9.Palindrome Number¶
Tags: Math
Easy
Links: https://leetcode.com/problems/palindrome-number/
Determine whether an integer is a palindrome. An integer is a palindrome when it reads the same backward as forward.
Example 1:
Input: 121
Output: true
Example 2:
Input: -121
Output: false
Explanation: From left to right, it reads -121. From right to left, it becomes 121-. Therefore it is not a palindrome.
Example 3:
Input: 10
Output: false
Explanation: Reads 01 from right to left.
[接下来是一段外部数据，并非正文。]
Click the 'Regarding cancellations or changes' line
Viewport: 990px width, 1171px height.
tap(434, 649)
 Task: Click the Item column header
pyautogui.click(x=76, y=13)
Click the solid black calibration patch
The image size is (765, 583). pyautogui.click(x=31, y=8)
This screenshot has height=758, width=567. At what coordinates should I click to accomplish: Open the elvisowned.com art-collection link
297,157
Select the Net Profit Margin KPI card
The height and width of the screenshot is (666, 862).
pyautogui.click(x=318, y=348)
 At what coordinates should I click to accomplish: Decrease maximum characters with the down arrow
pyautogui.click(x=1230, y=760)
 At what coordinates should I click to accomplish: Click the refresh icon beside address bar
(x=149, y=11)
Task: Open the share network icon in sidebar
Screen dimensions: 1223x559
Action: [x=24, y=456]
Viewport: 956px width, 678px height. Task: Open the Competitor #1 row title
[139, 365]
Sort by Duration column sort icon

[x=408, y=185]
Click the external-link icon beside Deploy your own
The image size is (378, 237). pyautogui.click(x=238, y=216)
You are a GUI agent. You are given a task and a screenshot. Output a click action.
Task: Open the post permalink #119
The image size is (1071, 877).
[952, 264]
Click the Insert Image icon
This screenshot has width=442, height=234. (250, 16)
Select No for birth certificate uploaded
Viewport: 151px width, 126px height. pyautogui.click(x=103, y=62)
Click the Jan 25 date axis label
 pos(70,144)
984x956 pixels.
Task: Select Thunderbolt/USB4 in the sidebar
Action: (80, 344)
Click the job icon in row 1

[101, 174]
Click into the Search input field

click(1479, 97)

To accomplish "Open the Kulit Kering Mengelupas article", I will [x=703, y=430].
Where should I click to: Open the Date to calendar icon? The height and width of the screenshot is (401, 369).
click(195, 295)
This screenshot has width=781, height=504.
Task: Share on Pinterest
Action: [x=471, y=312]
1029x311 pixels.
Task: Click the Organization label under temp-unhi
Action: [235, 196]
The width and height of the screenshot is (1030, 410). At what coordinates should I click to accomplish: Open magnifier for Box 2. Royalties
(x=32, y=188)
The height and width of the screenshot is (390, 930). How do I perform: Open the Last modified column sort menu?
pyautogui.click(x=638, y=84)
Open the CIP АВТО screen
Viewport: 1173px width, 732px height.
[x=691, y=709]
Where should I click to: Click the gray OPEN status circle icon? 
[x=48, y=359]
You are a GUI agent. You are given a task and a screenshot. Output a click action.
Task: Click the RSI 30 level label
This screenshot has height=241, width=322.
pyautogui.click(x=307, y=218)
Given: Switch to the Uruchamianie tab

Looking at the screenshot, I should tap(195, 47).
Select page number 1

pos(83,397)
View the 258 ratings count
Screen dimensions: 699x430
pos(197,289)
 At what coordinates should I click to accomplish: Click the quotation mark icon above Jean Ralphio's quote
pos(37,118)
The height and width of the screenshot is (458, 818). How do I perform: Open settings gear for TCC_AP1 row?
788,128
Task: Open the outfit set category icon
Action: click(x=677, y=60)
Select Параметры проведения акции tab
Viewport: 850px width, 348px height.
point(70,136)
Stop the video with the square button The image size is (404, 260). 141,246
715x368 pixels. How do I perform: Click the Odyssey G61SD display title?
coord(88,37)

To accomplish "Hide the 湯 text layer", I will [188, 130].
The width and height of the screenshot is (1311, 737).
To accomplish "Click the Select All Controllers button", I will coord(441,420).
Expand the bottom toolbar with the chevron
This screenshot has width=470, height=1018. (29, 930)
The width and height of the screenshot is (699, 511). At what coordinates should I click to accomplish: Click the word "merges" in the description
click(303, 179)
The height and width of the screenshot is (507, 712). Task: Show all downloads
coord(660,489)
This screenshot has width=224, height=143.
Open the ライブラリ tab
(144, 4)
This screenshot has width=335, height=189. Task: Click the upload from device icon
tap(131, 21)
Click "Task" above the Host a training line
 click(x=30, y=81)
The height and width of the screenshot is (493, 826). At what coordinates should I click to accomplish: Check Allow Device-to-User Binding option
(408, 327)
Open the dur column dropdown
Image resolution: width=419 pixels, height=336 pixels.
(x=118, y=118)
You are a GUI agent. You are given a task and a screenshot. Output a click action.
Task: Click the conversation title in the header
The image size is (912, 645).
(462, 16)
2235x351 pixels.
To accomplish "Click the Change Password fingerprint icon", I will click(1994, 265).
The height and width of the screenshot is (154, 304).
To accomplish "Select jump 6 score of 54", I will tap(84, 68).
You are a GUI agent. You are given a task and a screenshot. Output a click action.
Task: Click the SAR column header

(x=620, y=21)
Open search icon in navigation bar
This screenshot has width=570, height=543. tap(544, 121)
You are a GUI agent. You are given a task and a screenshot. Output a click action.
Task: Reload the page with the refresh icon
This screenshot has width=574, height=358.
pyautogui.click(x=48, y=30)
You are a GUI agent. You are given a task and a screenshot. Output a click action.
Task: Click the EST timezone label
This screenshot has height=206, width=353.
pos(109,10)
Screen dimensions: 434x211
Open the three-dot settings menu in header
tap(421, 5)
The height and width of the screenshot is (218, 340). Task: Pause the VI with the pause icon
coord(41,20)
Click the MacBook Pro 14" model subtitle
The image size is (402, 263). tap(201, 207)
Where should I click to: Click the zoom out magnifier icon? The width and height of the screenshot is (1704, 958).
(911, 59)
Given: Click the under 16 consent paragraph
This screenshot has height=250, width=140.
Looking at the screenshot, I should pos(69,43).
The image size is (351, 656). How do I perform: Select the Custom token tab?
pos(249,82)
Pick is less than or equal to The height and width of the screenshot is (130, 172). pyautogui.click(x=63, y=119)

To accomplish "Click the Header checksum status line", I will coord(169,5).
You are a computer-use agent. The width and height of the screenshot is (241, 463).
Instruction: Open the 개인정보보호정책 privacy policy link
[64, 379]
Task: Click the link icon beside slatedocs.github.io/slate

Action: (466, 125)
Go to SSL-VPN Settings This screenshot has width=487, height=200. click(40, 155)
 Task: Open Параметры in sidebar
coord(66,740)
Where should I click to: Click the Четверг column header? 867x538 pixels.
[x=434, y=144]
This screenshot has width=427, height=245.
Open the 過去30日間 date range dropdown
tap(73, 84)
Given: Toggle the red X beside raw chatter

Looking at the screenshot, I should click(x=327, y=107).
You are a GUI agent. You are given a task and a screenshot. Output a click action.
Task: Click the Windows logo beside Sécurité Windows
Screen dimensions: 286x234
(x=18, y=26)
Therefore it is not a palindrome.
Follow up:
Coud you solve it without converting the integer to a string?
class Solution {
public:
bool isPalindrome(int x) {
std::ios_base::sync_with_stdio(false);
cin.tie(NULL);
cout.tie(NULL);
if (x < 0) return false;
int base = 1;
while (x / base >= 10) base *= 10;
while (x != 0) {
int right = x % 10;
int left = x / base;
if (left != right) return false;
x = (x % base) / 10;
base /= 100; //这里注意
}
return true;
}
};
不断地去验证首位地数字是否相等。
另外一种就是考虑数字折半,考察一半地数字反转过来是否和前半部分相等,需要注意奇数和偶数地不同判断。
class Solution {
public:
bool isPalindrome(int x) {
std::ios_base::sync_with_stdio(false);
cin.tie(NULL);
cout.tie(NULL);
if (x < 0 || (x % 10 == 0 && x != 0)) return false;
int num = 0;
while (x > num) {
num = num * 10 + x % 10;
x /= 10;
}
return (x == num || x == num / 10);
}
};
最简单直接地思路当然是转成字符串考虑了。
class Solution {
public:
bool isPalindrome(int x) {
std::ios_base::sync_with_stdio(false);
cin.tie(NULL);
cout.tie(NULL);
if (x < 0) return false;
string s = to_string(x);
int start = 0, end = s.size() - 1;
while (start <= end) {
if (s[start++] == s[end--]) continue;
else return false;
}
return true;
}
};